L’histoire, c’est celle de la rencontre entre un homme et une femme dans un cimetière un soir d’automne. Ils se sont connus autrefois et, le désir les fait vaciller, mais d’autres personnages, tous liés à la vie de l’Homme, hantent les lieux. Il y a des explications familiales entre l’Homme et ses parents, puis survient son ex-femme, alors qu’il n’a toujours pas présenté sa compagne à ses parents. Dans Rêve d’automne, on peut le deviner, il est autant question de désir que de mort.
Patrice Chéreau s’est emparé de l’espace symbolique que constitue cette salle du Musée du Louvre et a bien maîtrisé la temporalité éclatée de la pièce de Jon Fosse. La musique est sans doute l’aspect le plus étrange de cette mise en scène , dont les morceaux  entre kitsch et mélodrame, semblent sortir tout droit d’un mauvais film
et envahissent   le jeu des acteurs.
Mais l’Homme et la Femme, dans la mise en scène de Chéreau,ne sont pas vraiment convaincants.  Pascal Greggory exprime, lui,  son inquiétude par une posture voûtée et une gesticulation excessive de la tête et des mains. Et  il y a chez Valeria Bruni Tedeschi une désespoir qu’elle traduit  par un souffle court et
une voix un peu voilée qui parvient tout juste jusqu’à nous.
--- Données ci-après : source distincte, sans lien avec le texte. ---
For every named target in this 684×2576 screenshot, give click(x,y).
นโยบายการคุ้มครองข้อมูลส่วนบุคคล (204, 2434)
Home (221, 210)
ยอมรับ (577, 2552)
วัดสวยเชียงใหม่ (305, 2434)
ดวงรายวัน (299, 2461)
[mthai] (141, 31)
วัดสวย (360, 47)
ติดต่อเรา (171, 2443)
Mais il n’y a pas vraiment d’évolution dans leur interprétation.   Ce sont plutôt les  interprètes des personnages secondaires qui semblent portent le texte :Bulle Ogier en  Mère au verbe dur et sonore, ou encore Bernard Verley en Père fragile  qui a une belle présence.
Malgré  ces réserves, on est heureux  de retrouver  l’écriture  singulière de Jon Fosse  que Chéreau a su bien mettre en valeur dans le cadre exceptionnel du salon Denon  qui mérite  aussi le détour… 

Davi Juca

Au Louvre jusqu’au 18 novembre à 20 heures 30 et ensuite au Théâtre de la Ville du 4 décembre au 25 janvier.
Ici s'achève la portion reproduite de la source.